**Action item**
For the listing below, output exactly the lines from the line with "Task: Select page 2 in pagination" up to and including the line with "The height and width of the screenshot is (715, 1024).", and no other lines.

**Extracted data**
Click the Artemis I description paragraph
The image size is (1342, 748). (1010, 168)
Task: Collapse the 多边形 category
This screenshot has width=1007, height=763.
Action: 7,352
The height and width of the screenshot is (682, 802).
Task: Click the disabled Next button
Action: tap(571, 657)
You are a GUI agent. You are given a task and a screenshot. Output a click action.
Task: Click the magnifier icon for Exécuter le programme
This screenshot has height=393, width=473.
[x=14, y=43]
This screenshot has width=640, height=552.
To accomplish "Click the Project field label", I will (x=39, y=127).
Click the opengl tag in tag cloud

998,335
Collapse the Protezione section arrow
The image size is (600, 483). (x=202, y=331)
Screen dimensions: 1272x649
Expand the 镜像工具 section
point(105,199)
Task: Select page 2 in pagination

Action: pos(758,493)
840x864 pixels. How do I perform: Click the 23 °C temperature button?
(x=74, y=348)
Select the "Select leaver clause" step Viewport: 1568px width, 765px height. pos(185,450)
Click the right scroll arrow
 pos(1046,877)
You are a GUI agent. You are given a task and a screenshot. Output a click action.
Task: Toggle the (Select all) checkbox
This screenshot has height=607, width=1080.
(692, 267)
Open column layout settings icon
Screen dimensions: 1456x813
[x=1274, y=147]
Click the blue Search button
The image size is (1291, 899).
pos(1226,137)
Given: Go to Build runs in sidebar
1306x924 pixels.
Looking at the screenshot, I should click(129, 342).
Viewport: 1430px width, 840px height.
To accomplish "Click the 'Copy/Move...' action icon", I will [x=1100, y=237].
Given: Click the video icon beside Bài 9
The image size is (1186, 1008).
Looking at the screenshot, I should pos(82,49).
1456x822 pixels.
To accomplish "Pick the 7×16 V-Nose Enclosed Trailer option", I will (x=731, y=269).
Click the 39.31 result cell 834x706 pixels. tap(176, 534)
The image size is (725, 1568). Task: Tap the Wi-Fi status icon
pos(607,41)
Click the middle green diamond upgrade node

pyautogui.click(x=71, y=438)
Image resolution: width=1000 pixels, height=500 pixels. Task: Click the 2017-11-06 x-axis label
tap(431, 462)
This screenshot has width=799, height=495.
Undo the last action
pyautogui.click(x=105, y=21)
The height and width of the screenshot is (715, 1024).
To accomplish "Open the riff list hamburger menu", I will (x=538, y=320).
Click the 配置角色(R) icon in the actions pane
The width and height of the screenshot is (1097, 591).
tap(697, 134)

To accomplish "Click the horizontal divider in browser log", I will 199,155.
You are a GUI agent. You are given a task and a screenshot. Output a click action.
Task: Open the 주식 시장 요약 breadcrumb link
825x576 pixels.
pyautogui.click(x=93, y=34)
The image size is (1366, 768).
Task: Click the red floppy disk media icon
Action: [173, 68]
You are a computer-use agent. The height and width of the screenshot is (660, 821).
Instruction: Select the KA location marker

**Finished exercise**
Task: Select page 2 in pagination

Action: pos(758,493)
840x864 pixels. How do I perform: Click the 23 °C temperature button?
(x=74, y=348)
Select the "Select leaver clause" step Viewport: 1568px width, 765px height. pos(185,450)
Click the right scroll arrow
 pos(1046,877)
You are a GUI agent. You are given a task and a screenshot. Output a click action.
Task: Toggle the (Select all) checkbox
This screenshot has height=607, width=1080.
(692, 267)
Open column layout settings icon
Screen dimensions: 1456x813
[x=1274, y=147]
Click the blue Search button
The image size is (1291, 899).
pos(1226,137)
Given: Go to Build runs in sidebar
1306x924 pixels.
Looking at the screenshot, I should click(129, 342).
Viewport: 1430px width, 840px height.
To accomplish "Click the 'Copy/Move...' action icon", I will [x=1100, y=237].
Given: Click the video icon beside Bài 9
The image size is (1186, 1008).
Looking at the screenshot, I should pos(82,49).
1456x822 pixels.
To accomplish "Pick the 7×16 V-Nose Enclosed Trailer option", I will (x=731, y=269).
Click the 39.31 result cell 834x706 pixels. tap(176, 534)
The image size is (725, 1568). Task: Tap the Wi-Fi status icon
pos(607,41)
Click the middle green diamond upgrade node

pyautogui.click(x=71, y=438)
Image resolution: width=1000 pixels, height=500 pixels. Task: Click the 2017-11-06 x-axis label
tap(431, 462)
This screenshot has width=799, height=495.
Undo the last action
pyautogui.click(x=105, y=21)
The height and width of the screenshot is (715, 1024).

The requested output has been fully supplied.